Mmmm, mmmm. “Hand Santa baby another brown apple, a wrinkled saggy Mandarin orange and a couple of those gratis grapes, won’tcha my little Sino-elf?”

“Who holds a Christmas party on Christmas Day?” asked one American rhetorically. Indeed. But it's not just any Christmas party. Dozens of Chinese employees have been roped into learning traditional Sino song and dance routines (none having to do with the holiday, which isn't officially recognized, of course) – many on their days off with no overtime – in order to bring cheer and reflected glory to their benevolent leaders.

“I did not go to university to dance like someone in the North Korean mass games,” remarked one slightly cynical reporter. “But I need this job.”

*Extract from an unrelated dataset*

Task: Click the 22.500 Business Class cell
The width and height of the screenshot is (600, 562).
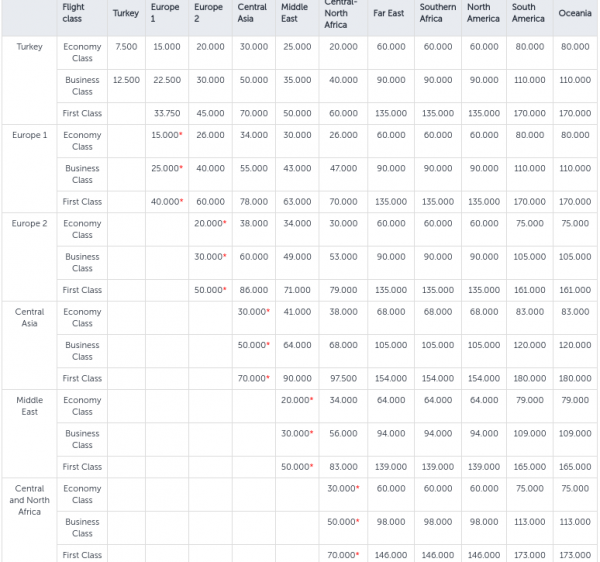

She had just emerged from a large conference room as deadline loomed where instead of working on the next day’s stories, she and three other reporters had been frantically rehearsing steps, dips, sways and bows as an instructor hired for the occasion clapped and counted “one, two, three, four … again!” in Chinese.

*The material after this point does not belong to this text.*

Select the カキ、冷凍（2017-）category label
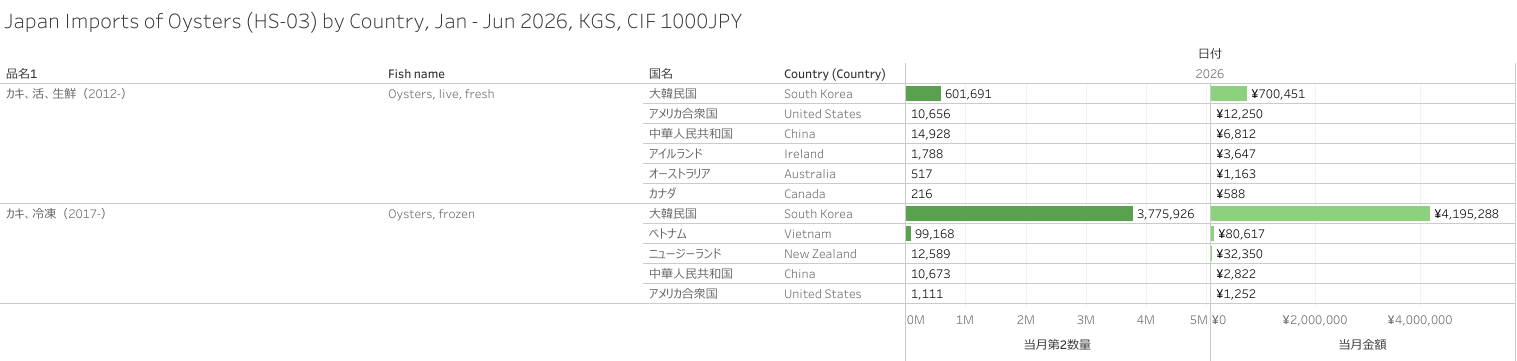The image size is (1517, 361). point(65,214)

The irony of a newsroom on deadline being used for choreography purposes for a foreign holiday in an atmosphere where the staff is frequently harangued to “work harder, work longer!” wasn't completely lost on her.

“Dance longer! Dance harder! And make deadline too!” I replied. “Merry Christmas!”

Sunday, December 13, 2009

Riding with the King

"Doing Burger King for lunch, join us?" read the text message from a US pal Jeff last Saturday. A frisson of excitement - almost erotic - ran through me as I read it.

Unlike ubiquitous McDonald's and KFC, BK has yet to really crack the Chinese market. There are only two in Beijing - one in the airport and another in the Xidan area of Beijing, an hellishly packed shopping mall zone the size of Lichtenstein that in my mind is sort of like those 14th century maps that showed unmapped regions containing sea monsters, dragons and cyclops reading: "Here be dragons."

My mental Beijing map that includes Xidan says the same and shows demon eyed Chinese shopping 'bot zombies crushing anyone and anything underfoot for space and bargains at a Levis outlet as multiple PA systems compete at 170 decibels in the aural equivalent of water boarding.

So I have avoided Xidan and others like it since coming to Beijing, unlike Shenzhen where C - for whom these mall plague zones are like oxygen - would often lure me under false pretenses that I'd rather not admit to buying into at this point. But the thought of a real Whopper and BK onion rings seemed irresistible. Hell, I'm told some expats here used to make pilgrimages - a fast food Haj - to Beijing International Airport spending more on taxi fares than the meals to indulge themselves in fatty greasy Flame Broiled Goodness.

Done, sealed, delivered see you there,I told Jeff. I was one my way to the Promised Land after, what? maybe three years since I'd last snarfed a Whopper Jr for the equivalent of about $112 at the Hong Kong Airport. Outside Xidan craning up at the multiple malls, I looked in vain for what Jeff had told me was the "Joy Center" complex while disco versions of Christmas carols cranked like hell's own anthems and I tried to squeeze into as small a space as possible for an overweight guy in three layers of winter clothing in order to avoid the shopper tsunami.

Jeff finally located me on a pedestrian bridge where he said later, "it looked like you wanted to jump." Close, yes. But the King called.

Inside on the third floor Jeff yelped, almost trembling: "No line!" His Chinese girlfriend rolled her eyes and patiently explained to me, "Last time we were here the line was out to here..." pointing toward a vista that went from BK to electronic equipment, luggage, sportswear, weird stuff no one really buys and eventually where dragons be.

Order made, settled in and inhaling the Whopper (or huangbao "Emperor Burger" as it's translated here) and rings suddenly I felt at peace with it all. The grease felt oh so right at the moment. It was almost with regret that I wiped it off my mouth and cadged another onion ring from Jeff.